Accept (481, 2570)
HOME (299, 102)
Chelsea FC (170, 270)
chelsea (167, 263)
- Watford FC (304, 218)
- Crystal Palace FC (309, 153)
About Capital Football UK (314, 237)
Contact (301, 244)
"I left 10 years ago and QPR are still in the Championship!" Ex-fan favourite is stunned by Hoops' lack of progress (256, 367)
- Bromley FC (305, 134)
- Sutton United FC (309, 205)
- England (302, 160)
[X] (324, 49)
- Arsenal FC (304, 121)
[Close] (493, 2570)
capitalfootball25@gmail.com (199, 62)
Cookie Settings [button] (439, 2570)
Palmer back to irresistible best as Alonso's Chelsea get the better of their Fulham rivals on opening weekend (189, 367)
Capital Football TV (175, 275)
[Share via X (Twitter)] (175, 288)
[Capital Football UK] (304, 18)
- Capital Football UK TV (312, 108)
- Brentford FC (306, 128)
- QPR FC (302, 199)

* * * *

**EXERCISE AIM**: Every line from the one containing "- Arsenal FC (304, 121)" to the close of the records must be reproduced exactly. Include both ends and nothing more.

**THE COMPLETED TASK**:
- Arsenal FC (304, 121)
[Close] (493, 2570)
capitalfootball25@gmail.com (199, 62)
Cookie Settings [button] (439, 2570)
Palmer back to irresistible best as Alonso's Chelsea get the better of their Fulham rivals on opening weekend (189, 367)
Capital Football TV (175, 275)
[Share via X (Twitter)] (175, 288)
[Capital Football UK] (304, 18)
- Capital Football UK TV (312, 108)
- Brentford FC (306, 128)
- QPR FC (302, 199)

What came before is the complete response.